Given that the Ahmanson and Huntington announced the Portage Falls purchase in Oct. 2021, their deal with the Emerson Foundation must have been well under way during the Arch of Nero controversy. Is a great Cole worth more than $35 million (Cole>Durand) or something closer to a million (Portage FallsArch of Nero)? The Huntington painting is larger than the ex-Newark one and is arguably more desirable as an American (rather than Italian) landscape. But Arch of Nero is a fantastic painting too.

The Ahmanson site has data on grants going back to 2010. In that time frame, the most expensive European buy for LACMA appears to be Bernini's marble Portrait of a Gentleman. This involved a $3.7 million Ahmanson grant plus another grant of $3.1 million that went to the Bernini and a large Frans Snyders marketplace painting. A further grant of $1.9 million went to the Snyders alone. Splitting the combined grant in the middle would give about $5.25 million for the Bernini (and $3.45 for the Snyders). The Ahmanson Foundation made a major and possibly unprecedented commitment to securing the Cole.
Gian Lorenzo Bernini, Portrait of a Gentleman, about 1670-1675. Gift of Ahmanson Foundation. LACMA

Comments

Anonymous said…
The Durand was sold by sealed-bid, thus inflating its price.

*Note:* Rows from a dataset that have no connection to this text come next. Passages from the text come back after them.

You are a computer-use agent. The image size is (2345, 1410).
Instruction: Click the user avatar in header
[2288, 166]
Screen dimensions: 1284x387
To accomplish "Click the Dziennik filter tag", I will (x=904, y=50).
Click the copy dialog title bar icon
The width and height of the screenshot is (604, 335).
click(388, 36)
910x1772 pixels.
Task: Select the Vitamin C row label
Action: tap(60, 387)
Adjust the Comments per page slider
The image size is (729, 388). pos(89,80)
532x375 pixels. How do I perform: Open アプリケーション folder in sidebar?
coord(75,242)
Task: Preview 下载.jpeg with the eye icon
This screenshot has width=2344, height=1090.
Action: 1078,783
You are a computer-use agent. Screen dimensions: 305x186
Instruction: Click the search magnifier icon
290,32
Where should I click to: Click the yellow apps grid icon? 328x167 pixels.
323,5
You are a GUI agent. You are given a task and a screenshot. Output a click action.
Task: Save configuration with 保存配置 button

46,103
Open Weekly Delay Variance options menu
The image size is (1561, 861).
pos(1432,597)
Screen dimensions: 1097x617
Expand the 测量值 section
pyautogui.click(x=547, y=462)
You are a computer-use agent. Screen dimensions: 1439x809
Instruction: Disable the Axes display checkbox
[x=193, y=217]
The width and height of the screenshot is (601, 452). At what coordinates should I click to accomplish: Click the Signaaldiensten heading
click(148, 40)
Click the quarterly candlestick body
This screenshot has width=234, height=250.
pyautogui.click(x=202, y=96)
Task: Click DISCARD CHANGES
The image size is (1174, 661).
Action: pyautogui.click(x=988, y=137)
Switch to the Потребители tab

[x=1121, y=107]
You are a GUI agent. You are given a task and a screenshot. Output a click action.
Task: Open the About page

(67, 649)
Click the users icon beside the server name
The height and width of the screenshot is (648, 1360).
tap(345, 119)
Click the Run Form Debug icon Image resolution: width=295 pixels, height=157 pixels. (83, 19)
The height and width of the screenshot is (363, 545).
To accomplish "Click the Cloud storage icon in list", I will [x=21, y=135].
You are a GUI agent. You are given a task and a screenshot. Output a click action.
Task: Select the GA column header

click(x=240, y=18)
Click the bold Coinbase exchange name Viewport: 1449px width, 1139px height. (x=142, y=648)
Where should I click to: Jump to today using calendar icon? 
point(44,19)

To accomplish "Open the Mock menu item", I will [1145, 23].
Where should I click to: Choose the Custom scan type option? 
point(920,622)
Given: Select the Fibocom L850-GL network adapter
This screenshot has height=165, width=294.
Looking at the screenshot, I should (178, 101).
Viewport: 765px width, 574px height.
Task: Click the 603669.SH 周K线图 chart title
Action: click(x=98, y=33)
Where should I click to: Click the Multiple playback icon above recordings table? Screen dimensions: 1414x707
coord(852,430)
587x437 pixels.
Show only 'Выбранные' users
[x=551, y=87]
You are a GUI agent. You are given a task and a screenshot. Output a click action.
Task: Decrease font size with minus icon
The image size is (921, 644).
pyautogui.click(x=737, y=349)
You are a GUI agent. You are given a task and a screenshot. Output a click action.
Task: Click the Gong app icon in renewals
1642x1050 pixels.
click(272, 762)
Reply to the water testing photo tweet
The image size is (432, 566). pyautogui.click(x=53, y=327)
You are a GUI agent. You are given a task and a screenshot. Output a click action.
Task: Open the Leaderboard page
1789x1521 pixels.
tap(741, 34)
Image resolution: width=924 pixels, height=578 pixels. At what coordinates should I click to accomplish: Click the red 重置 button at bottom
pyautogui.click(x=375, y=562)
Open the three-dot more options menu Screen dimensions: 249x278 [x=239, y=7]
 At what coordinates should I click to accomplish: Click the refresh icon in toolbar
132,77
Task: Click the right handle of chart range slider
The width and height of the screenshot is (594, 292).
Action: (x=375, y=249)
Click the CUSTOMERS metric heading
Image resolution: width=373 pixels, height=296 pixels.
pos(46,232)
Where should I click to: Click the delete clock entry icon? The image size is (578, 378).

Crystal Bridges bid $10 million more than the Met/National Gallery (whose joint bid was rumored to be $25 million).

... I doubt the Cole (Portage Falls) would have gotten $18 million at auction. It has no sentimental or institutional value. It has no historical value. And, it's not distinctive enough aesthetically. Cole painted a lot of gorges.

In which case, its value is probably closer to the $1 million paid at a 2021 auction for the Cole painting (Arch of Nero). But persons seeking validation, be it the Ahmanson Foundation or the Waltons, are always going to overpay for things like this.
Anonymous said…
The Govan/Zumthor overpass wouldn't be so foolhardy if it were at least properly funded and the amount of space in it would be equal to what was torn down. Yea, something had to be done to the Pereira/Hardy-Holzman tract house. But as the cliche goes, you don't throw the baby out with the bathwater.

However, at least another cultural institution in the LA area is getting some value and support from the Ahmanson Foundation. No thanks to LACMA's Hanging-Train-from-Koons Director.
I certainly wouldn't kick Thomas Cole's "Portage Falls on the Genesee" out of bed for eating biscuits. It's charming. I also wouldn't pay $12 million for it either.
I'm happy, though, that's it's safe and in a public collection for all to enjoy.